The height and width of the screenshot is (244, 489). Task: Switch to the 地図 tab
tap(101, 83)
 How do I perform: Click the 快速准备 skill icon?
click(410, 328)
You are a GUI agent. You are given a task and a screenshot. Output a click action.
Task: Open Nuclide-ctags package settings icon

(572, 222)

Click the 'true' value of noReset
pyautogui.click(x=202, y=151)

+ + + + +

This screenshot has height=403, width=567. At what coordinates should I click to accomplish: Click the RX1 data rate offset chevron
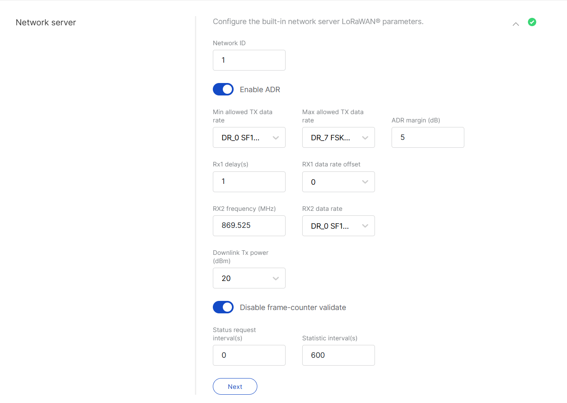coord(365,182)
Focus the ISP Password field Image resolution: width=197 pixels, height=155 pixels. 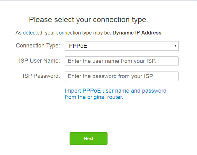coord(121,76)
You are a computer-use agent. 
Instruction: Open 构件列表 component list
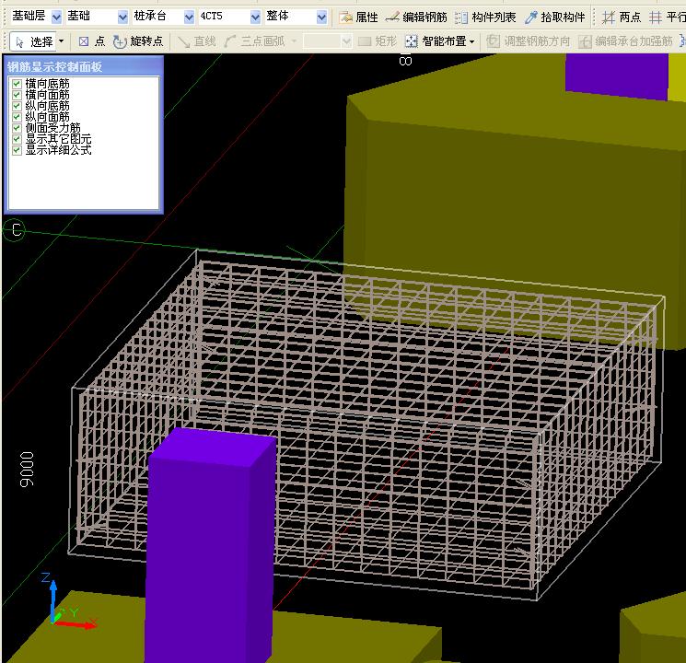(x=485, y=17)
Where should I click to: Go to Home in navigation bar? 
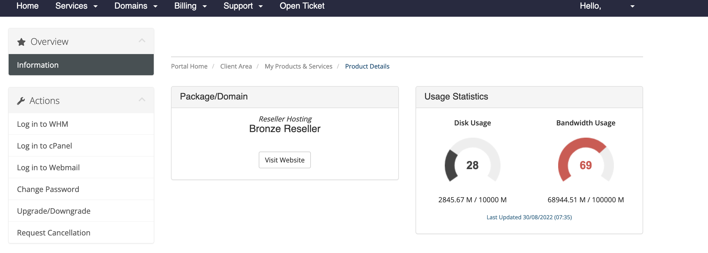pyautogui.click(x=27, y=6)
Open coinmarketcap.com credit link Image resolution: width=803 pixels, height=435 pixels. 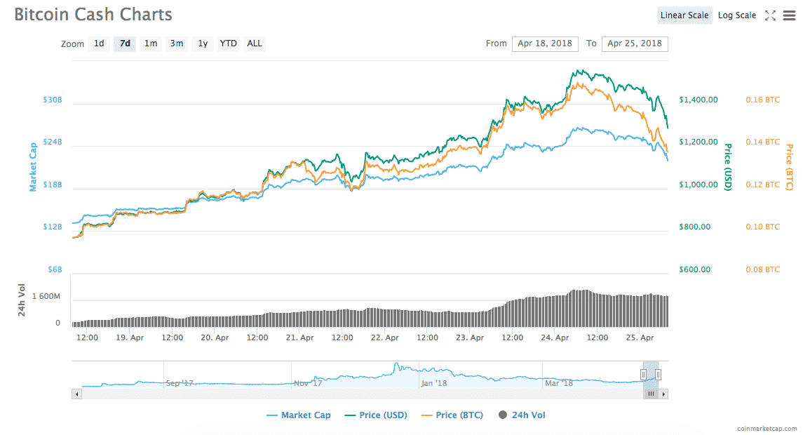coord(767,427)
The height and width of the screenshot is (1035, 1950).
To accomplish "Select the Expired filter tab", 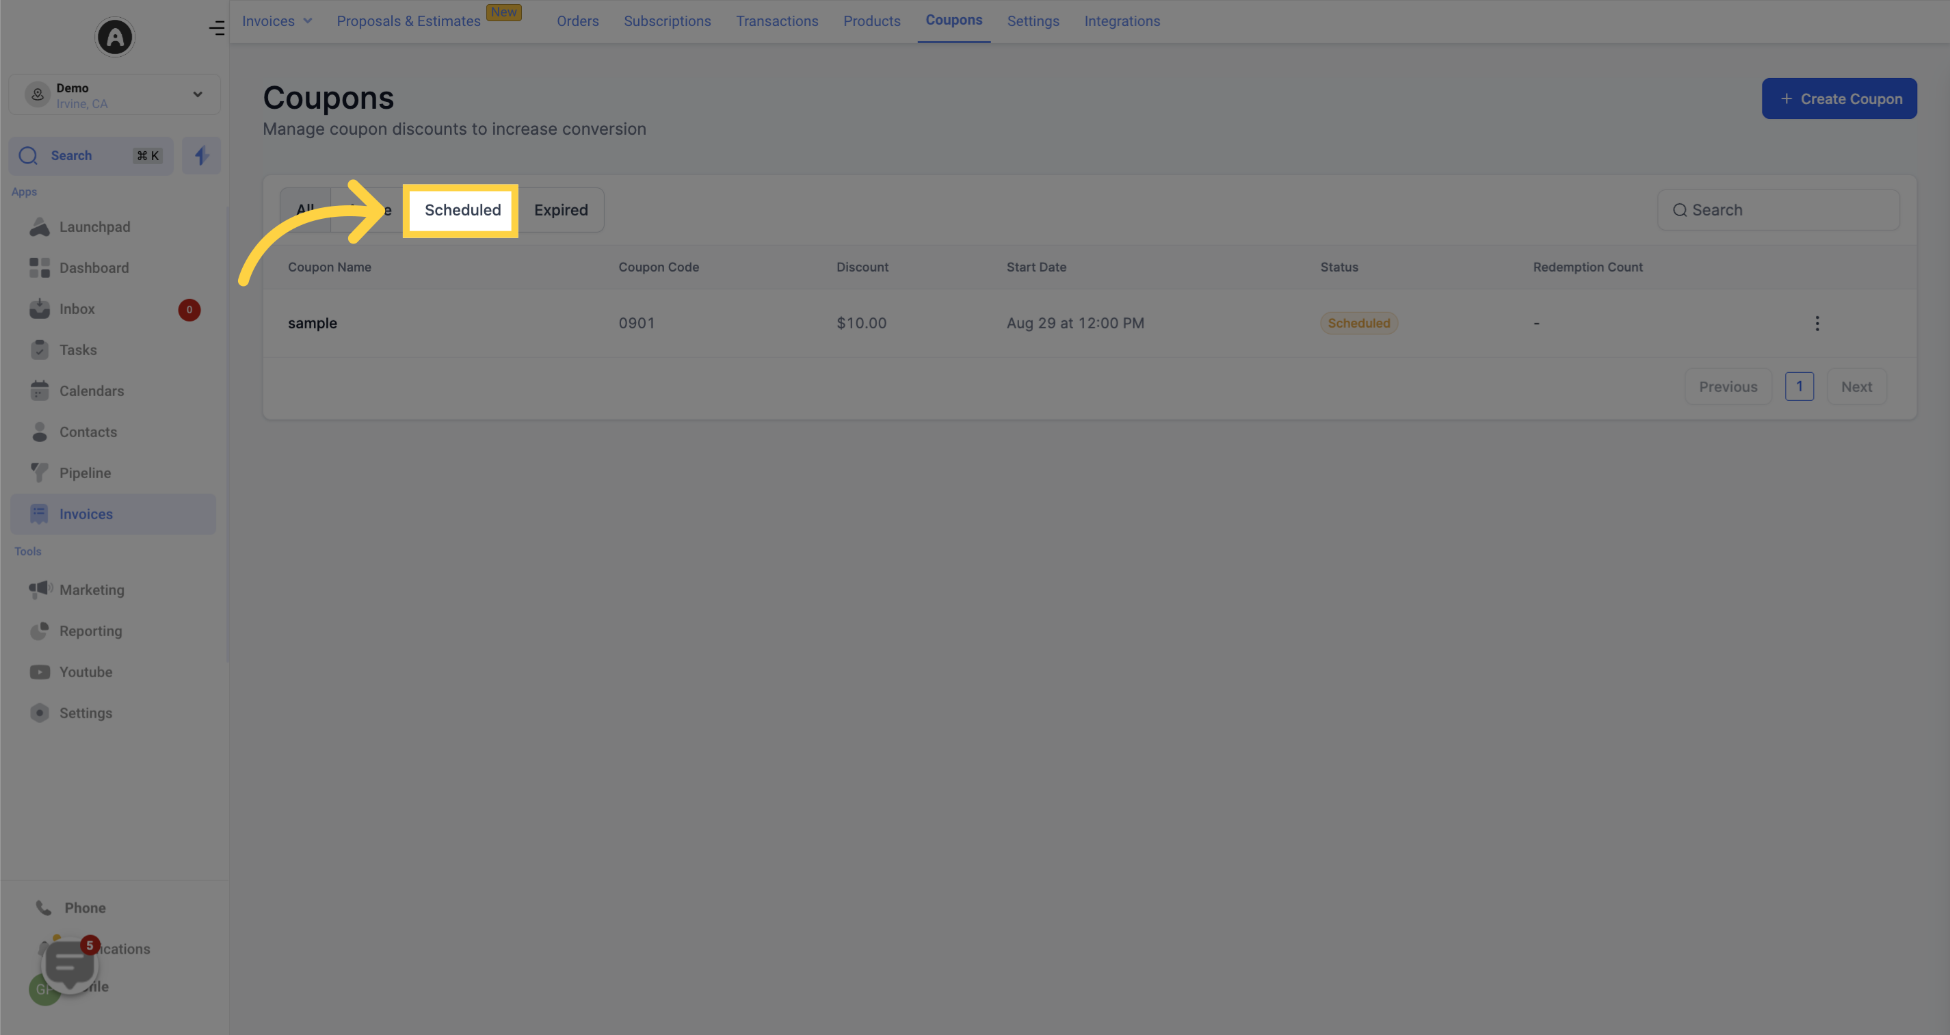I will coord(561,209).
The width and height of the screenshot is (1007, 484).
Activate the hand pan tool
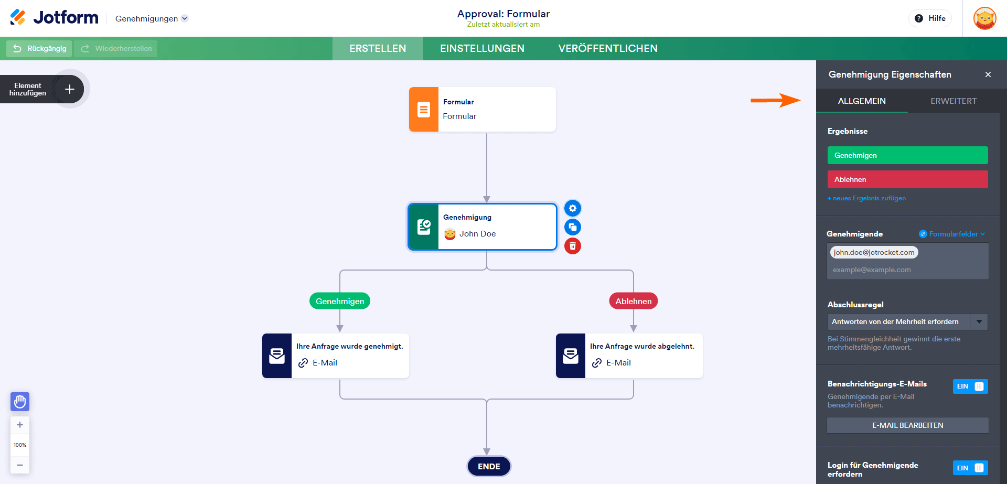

+ + + + +

## ABOUT THIS EXERCISE
Go line by line through the data above and report each one that holds the string "agent".

## ANSWER BOX
You are a GUI agent. You are given a task and a screenshot. Output a click action.
You are a computer-use agent. 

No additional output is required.